The real problem, as you so aptly illustrated, is that we are voluntarily surrendering it with our own technology choices. Your "Brave New World" future portrait hits the nail on the head. The true blow to privacy is when we agree to use and implement such technologies, or allow them, through apathy and complacency, to become the only way to conduct our lives.

--
Toro

Re:Guilty until proven innocent

[dhasenan]

These people are selling products and services to prosecutors. Defense attorneys only need to be aware of flaws in forensics software and practices that can result in false positives.

Pleading the fifth in front of a jury when you're the defendant is tantamount to an admission of guilt. But there was an encryption/steganography system called Rubberhose ( http://iq.org/~proff/rubberhose.org/ [iq.org] ) that allowed you to create an arbitrary number of encrypted volumes in one disk segment, where each volume took up a random sequence of blocks. You could have four or five encrypted volumes, one of which contained the incriminating material and the rest of which contained plausibly embarrassing and private material. Then you can comply; nobody can prove that you haven't decrypted everything, since the entire disk segment is filled with random-seeming data.

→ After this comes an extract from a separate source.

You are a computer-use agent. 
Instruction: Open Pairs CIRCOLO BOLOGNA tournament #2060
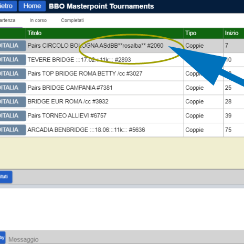[x=96, y=46]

TrueCrypt does almost as well as Rubberhose, and it's maintained. It allows you to create nested encrypted volumes, but defaults to two volumes deep, and I'm not sure whether it supports any more than that.

Re:Why even ask?

[BalanceOfJudgement]

realize that the American people won't take this stuff any more,

And upon what do you base this assertion? The American people have shown time and time again that they'll accept any injustice, no matter how grave, so long as their bread and circuses aren't endangered.